Brief
Print the lines of the listing below exactly as they appear, from the line with "Locate an element on the screen. This" through the end of the listing.

★ ★ ★ ★

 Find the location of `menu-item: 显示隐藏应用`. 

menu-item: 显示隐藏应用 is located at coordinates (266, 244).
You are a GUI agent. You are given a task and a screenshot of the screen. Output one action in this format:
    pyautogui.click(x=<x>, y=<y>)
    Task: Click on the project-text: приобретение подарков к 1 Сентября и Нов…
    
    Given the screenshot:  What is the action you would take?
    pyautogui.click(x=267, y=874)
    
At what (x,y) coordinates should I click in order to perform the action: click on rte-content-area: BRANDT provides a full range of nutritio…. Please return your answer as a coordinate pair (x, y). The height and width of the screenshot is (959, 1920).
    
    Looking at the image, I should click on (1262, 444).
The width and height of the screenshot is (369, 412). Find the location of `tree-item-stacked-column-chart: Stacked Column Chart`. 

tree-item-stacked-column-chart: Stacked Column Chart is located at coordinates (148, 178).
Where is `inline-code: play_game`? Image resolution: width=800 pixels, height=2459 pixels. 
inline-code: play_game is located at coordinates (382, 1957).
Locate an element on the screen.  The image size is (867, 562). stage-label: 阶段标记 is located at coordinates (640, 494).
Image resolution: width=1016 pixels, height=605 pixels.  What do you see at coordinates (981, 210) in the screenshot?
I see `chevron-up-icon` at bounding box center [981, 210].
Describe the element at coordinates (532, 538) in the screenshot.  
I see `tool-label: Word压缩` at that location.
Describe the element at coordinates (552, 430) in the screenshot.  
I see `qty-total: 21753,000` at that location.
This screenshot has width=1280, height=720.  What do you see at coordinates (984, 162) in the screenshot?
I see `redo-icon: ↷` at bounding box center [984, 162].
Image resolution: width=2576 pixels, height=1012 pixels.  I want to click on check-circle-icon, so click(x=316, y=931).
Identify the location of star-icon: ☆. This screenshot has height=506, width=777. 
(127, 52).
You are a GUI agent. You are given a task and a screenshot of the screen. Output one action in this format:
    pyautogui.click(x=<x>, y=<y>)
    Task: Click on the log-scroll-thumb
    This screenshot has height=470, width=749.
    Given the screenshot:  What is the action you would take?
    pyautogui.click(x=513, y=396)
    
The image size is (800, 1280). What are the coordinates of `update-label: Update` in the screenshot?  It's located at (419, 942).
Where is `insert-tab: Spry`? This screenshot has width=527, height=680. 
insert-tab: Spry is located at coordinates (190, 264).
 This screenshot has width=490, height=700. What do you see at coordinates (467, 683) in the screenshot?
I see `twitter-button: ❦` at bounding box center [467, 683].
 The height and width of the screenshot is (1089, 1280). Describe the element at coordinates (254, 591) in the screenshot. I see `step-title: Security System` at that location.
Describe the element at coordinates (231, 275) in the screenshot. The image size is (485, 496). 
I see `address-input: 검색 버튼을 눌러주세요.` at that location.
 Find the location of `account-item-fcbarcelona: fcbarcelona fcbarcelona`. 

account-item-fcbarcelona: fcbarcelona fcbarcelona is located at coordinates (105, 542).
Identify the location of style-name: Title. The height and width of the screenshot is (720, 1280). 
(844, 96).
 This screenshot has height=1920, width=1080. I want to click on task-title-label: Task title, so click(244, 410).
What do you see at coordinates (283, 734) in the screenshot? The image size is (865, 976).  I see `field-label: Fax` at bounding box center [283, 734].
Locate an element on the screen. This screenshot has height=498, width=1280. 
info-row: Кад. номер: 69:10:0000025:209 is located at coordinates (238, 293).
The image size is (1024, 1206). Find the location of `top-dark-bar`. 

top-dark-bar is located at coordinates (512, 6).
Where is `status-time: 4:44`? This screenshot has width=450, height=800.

★ ★ ★ ★

Answer area
Locate an element on the screen. This screenshot has height=498, width=1280. 
info-row: Кад. номер: 69:10:0000025:209 is located at coordinates (238, 293).
The image size is (1024, 1206). Find the location of `top-dark-bar`. 

top-dark-bar is located at coordinates (512, 6).
Where is `status-time: 4:44`? This screenshot has width=450, height=800.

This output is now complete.